Q4 2023 Q4 2022 FY 2023 FY 2022
Profit for the period attributable to shareholders in SalMar ASA 1,318 -164 3,203 3,312
Onerous contracts **) 227 -8 237 -126
Fair value adjustment **) 467 669 -1,590 -516
Fair value adjustment included in cost of goods sold due to business combination **) 111 283 723 283
Calculated tax effect of adjustments ***) -83 -208 -243 79
Resource rent tax - implementation effect (deferred tax) **) -217 0 2,080 0
Adjusted profit for the period attributable to shareholders in SalMar ASA **) 1,822 572 4,410 3,032
Average no. of shares outstanding (diluted) in the period (1,000 shares) 131.66 126.14 131.63 119.98
Adjusted earnings per share 13.84 4.53 33.50 25.27

**) The adjustments made to the profit for the period attributable to shareholders in SalMar ASA in the table above, are inclusive of non-controlling interest.

***) Calculated tax rate 22% for Onerous contracts, Fair value adjustment and Fair value adjustment included in cost of gooods sold due to business combination.

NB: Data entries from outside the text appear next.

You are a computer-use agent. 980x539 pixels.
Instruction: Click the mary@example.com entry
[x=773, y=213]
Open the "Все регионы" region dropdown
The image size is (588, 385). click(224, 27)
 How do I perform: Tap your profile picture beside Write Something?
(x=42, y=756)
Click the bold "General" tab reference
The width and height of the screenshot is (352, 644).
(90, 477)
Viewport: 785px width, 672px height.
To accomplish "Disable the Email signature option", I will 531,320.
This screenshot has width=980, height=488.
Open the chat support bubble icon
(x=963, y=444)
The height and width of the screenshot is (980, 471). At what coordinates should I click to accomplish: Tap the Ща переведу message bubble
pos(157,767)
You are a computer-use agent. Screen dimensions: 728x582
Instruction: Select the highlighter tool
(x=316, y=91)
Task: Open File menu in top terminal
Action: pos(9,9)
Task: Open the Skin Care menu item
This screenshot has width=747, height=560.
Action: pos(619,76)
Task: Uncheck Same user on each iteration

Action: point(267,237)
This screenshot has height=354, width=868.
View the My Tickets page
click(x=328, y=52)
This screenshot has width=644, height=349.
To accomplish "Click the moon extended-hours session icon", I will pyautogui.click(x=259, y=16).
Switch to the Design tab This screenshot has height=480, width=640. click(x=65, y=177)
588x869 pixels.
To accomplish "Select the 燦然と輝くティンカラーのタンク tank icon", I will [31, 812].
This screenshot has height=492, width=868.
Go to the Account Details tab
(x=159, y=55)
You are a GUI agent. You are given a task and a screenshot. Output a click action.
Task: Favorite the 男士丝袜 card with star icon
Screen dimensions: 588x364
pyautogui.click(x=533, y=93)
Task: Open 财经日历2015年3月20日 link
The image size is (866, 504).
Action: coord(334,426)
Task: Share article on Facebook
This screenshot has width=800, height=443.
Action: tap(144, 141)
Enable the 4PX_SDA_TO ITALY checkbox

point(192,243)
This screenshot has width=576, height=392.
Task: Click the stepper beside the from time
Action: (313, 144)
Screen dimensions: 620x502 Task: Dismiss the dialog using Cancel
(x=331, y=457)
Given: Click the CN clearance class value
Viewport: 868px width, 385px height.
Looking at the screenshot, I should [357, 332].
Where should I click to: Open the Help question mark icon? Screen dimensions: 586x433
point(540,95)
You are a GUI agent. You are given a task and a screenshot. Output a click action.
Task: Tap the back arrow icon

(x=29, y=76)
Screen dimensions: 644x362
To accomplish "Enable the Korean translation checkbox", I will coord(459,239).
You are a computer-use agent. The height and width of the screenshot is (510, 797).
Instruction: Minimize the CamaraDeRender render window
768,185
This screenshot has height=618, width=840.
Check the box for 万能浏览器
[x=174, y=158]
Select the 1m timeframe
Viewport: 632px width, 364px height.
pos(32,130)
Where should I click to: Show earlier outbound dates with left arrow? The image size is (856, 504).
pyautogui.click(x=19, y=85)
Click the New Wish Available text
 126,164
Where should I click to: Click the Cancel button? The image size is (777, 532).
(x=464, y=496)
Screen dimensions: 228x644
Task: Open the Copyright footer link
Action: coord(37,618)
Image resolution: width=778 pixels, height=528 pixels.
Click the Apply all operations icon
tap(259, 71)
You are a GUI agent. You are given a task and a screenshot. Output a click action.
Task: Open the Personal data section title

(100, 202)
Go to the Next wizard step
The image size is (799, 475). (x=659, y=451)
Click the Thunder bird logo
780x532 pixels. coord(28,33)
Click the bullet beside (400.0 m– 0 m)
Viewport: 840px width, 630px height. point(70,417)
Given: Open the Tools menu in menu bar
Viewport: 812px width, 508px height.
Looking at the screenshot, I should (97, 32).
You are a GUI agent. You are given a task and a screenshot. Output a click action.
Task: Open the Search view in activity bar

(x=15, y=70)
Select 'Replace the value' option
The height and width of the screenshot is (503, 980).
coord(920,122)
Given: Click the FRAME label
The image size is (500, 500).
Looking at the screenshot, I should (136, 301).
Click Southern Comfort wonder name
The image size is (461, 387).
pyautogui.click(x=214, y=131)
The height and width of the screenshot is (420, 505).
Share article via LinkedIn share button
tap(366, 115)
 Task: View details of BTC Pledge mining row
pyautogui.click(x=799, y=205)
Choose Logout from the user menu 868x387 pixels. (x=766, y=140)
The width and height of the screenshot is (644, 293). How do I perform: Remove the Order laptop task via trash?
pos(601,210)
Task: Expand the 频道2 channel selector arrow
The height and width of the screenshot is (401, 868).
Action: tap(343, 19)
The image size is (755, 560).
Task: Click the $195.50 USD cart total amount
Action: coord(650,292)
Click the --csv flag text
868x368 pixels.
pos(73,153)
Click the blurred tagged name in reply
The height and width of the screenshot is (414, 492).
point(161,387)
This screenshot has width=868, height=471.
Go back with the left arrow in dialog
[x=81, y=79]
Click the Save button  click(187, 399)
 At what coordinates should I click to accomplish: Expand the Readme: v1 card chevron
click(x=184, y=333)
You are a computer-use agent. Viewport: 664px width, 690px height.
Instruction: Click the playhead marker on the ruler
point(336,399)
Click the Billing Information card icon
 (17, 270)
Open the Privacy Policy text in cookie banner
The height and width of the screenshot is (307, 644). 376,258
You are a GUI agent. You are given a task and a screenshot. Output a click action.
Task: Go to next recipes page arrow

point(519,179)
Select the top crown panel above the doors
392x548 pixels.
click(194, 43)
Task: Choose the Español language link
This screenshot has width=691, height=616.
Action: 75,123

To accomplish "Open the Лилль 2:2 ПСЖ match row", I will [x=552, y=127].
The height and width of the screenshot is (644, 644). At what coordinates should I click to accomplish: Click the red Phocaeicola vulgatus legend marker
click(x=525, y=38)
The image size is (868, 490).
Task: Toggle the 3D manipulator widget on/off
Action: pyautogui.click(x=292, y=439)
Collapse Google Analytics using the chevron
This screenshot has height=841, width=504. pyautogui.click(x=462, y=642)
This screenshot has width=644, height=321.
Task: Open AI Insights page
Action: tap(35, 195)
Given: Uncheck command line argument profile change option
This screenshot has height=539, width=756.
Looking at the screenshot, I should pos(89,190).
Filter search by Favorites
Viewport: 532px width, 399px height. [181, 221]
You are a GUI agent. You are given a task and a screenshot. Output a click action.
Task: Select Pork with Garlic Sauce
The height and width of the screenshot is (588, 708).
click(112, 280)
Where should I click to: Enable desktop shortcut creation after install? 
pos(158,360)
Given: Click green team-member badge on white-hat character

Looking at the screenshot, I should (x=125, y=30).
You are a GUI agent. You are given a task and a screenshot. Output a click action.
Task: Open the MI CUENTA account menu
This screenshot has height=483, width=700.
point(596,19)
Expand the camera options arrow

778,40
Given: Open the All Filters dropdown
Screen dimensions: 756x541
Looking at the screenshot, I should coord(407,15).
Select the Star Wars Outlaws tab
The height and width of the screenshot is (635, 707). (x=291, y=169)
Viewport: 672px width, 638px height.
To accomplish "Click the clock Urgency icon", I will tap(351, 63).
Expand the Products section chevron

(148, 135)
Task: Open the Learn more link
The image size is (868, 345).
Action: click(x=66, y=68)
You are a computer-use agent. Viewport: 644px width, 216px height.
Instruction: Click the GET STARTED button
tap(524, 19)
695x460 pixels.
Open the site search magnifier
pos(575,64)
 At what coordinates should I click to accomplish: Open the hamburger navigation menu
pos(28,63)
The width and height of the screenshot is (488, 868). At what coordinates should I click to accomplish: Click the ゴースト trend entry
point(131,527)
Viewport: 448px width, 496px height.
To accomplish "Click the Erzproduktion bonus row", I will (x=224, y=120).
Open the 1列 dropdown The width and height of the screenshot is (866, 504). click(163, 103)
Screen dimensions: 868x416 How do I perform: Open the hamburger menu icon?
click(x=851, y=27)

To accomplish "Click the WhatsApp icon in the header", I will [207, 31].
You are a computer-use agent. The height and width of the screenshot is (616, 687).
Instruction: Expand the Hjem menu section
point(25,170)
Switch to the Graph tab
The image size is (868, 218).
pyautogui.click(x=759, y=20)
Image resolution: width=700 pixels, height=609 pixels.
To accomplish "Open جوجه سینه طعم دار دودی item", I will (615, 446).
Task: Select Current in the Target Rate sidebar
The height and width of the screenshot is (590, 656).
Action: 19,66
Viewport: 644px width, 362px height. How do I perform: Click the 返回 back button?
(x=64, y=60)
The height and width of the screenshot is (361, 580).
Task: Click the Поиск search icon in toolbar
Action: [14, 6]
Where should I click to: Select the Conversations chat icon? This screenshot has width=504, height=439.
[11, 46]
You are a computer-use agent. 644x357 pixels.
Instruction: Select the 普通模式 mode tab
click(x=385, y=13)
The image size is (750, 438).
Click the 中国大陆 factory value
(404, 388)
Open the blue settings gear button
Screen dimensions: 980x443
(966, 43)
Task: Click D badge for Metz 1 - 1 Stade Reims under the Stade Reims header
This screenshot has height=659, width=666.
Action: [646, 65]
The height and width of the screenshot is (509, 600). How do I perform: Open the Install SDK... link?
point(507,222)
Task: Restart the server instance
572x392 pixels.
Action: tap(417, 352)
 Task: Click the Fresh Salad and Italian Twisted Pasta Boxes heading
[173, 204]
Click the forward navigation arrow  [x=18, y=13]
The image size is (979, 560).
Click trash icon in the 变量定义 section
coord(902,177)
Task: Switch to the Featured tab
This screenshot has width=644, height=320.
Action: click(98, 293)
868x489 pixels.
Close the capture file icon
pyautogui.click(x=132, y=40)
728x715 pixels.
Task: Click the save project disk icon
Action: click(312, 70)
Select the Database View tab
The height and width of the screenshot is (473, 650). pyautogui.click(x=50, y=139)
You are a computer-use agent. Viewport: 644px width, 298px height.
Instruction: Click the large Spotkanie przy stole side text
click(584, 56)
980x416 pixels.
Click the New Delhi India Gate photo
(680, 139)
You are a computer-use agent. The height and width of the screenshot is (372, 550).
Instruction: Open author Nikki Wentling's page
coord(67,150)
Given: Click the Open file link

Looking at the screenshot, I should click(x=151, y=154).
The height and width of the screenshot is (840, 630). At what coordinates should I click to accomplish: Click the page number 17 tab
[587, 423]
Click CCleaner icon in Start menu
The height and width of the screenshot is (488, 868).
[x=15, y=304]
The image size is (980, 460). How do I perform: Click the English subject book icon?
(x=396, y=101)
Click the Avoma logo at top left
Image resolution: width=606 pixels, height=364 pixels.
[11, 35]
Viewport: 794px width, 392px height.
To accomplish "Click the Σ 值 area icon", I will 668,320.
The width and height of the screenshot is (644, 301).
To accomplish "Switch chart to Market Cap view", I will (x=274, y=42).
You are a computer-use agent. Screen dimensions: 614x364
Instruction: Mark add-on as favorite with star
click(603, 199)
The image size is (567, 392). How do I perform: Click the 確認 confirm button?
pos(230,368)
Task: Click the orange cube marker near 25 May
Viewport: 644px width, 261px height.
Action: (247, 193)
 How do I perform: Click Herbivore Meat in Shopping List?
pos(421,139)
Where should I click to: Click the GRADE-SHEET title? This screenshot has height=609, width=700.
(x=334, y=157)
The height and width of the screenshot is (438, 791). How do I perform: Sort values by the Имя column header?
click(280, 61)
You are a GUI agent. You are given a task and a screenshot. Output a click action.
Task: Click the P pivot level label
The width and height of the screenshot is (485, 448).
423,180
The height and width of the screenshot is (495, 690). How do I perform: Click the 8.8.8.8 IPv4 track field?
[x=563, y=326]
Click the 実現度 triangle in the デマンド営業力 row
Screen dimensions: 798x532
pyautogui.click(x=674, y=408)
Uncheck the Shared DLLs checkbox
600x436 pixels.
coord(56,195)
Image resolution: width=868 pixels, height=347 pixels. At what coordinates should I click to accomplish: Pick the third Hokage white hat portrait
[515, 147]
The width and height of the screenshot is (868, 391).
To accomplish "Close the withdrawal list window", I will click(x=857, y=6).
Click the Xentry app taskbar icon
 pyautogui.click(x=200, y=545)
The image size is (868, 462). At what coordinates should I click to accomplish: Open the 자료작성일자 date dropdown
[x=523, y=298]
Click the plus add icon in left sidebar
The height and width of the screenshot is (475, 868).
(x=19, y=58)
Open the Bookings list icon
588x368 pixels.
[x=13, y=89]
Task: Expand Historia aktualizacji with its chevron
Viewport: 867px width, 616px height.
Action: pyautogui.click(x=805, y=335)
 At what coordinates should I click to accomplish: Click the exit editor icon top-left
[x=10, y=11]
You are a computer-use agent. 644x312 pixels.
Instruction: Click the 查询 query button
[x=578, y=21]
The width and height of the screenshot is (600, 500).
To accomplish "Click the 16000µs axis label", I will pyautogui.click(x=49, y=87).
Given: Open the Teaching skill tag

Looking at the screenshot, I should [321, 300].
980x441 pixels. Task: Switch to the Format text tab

For 2023 the calculated change in deferred resource rent tax on fair value adjustment has been added.

Note 13 - Subsequent event

Statement of Objections from the European Commission

On 25 January 2024, the European Commission issued a Statement of Objections to SalMar and other producers of farmed Norwegian salmon concerning breach of EU competition rules.

As previously informed, the case commenced upon the Commission's inspection at Scottish Sea Farms in February 2019. SalMar has cooperated with the Commission throughout its entire investigation. The Commission's preliminary assessment is that there may have occurred a breach of EU competition law in the period 2011-2019, related to spot sales into the EU of fresh, whole salmon farmed in Norway. The Commission has not concluded in the case. A Statement of Objections does not preempt the outcome of the investigation.

SalMar strongly disagrees with the Commission's preliminary assessment and will present its arguments in a thorough reply to the Commission.